Lamentablemente, ese esquema se lee como si se hubiera dado con total seguridad. A pesar de todos los «quizás» y «probablemente» dispersos a lo largo de la historia, todavía se lee como si el escritor supiera con certeza qué había sucedido. En realidad, no sabe nada al respecto. Solo sabe lo que muchos antropólogos eruditos, después de una minuciosa investigación, han conjeturado como la verdad. [ p. 60 ] Por supuesto, es posible que sus conjeturas fueran bastante erróneas. Su teoría subyacente puede ser completamente errónea, y la religión, en lugar de haber sido creada originalmente para eludir o vencer el miedo, puede haber surgido de forma bastante independiente de él. La religión puede ser un instinto completamente primario en la raza humana, algo tan antiguo, fundamental e innato como el miedo mismo. ¿Quién sabe?..
Sin embargo, profundizar en esa cuestión solo serviría para añadir confusión a una historia ya demasiado confusa. Se han hecho muchas conjeturas sobre el origen de la religión, pero en este pequeño libro solo había espacio para una: la que (al autor) le parece más razonable. Y, una vez dada esa, debemos avanzar rápidamente…
Afortunadamente para nosotros, el desarrollo de la religión no está tan envuelto en la niebla de la duda como sus inicios. Existen relatos bastante detallados de muchos cultos antiguos, y a partir de ellos podemos trazar una línea de progresión casi clara. Comenzando con el animismo de los bárbaros celtas y continuando hasta los misterios de los últimos romanos, podemos seguir casi paso a paso la lenta marcha de la religión primitiva.

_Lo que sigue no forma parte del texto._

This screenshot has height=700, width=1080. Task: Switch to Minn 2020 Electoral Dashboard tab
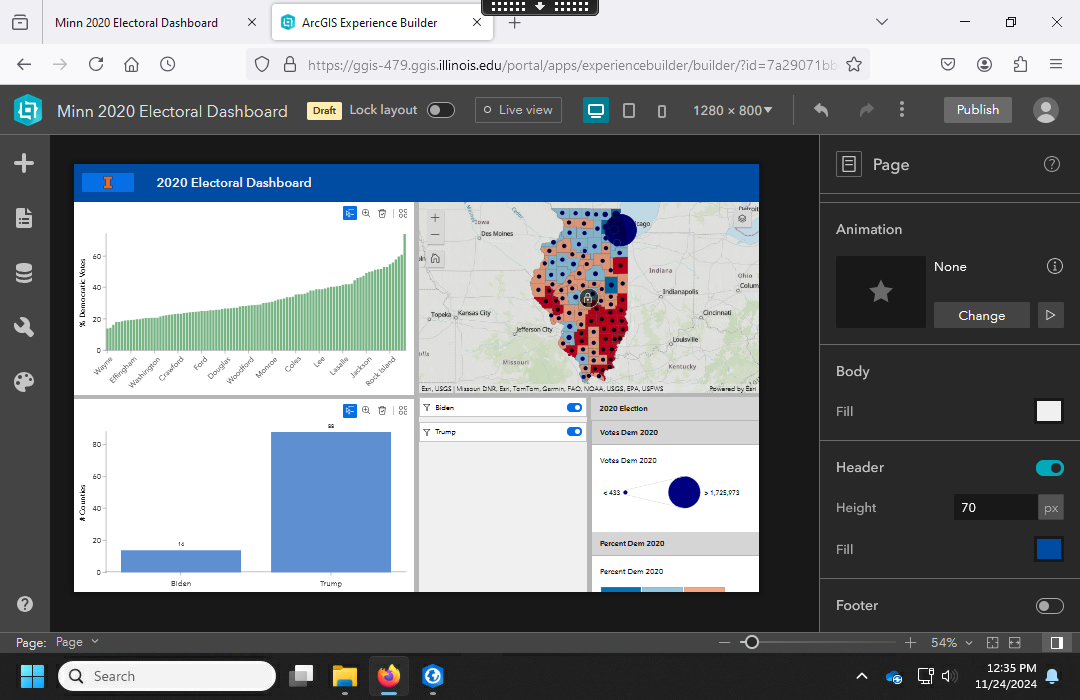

No hay ninguna razón en particular para comenzar nuestro estudio de la religión antigua con los celtas, salvo que los registros de sus ritos y creencias nos han llegado con relativa plenitud. Hace dos mil años, los celtas eran solo uno de una horda de pueblos arios que acababan de emerger de la noche del salvajismo hacia ese amanecer irregular que llamamos barbarie. Su religión, [ p. 61 ] por lo tanto, no era más que un gesto patético que oscilaba entre el valiente pero insensato arrebato del salvaje y el dócil pero esperanzado intento de alcanzar al hombre civilizado. No dependía del todo de ritos mágicos, pues los celtas ya habían descubierto que la magia por sí sola no bastaba. Ya estaban lo suficientemente avanzados como para comprender que los «poderes» que controlaban el universo, los espíritus que supuestamente habitaban en árboles, piedras y otros objetos naturales, a menudo podían ser conmovidos con mucha más eficacia mediante la petición que mediante la coerción. Sin embargo, tampoco apostaban toda su fe a la petición. Sus sacerdotes seguían siendo chamanes encubiertos, y sus sacrificios eran, al menos implícitamente, hechizos semi-coercitivos. Quizás la palabra «adulación» describa mejor la técnica con la que los celtas buscaban ganarse a sus deidades.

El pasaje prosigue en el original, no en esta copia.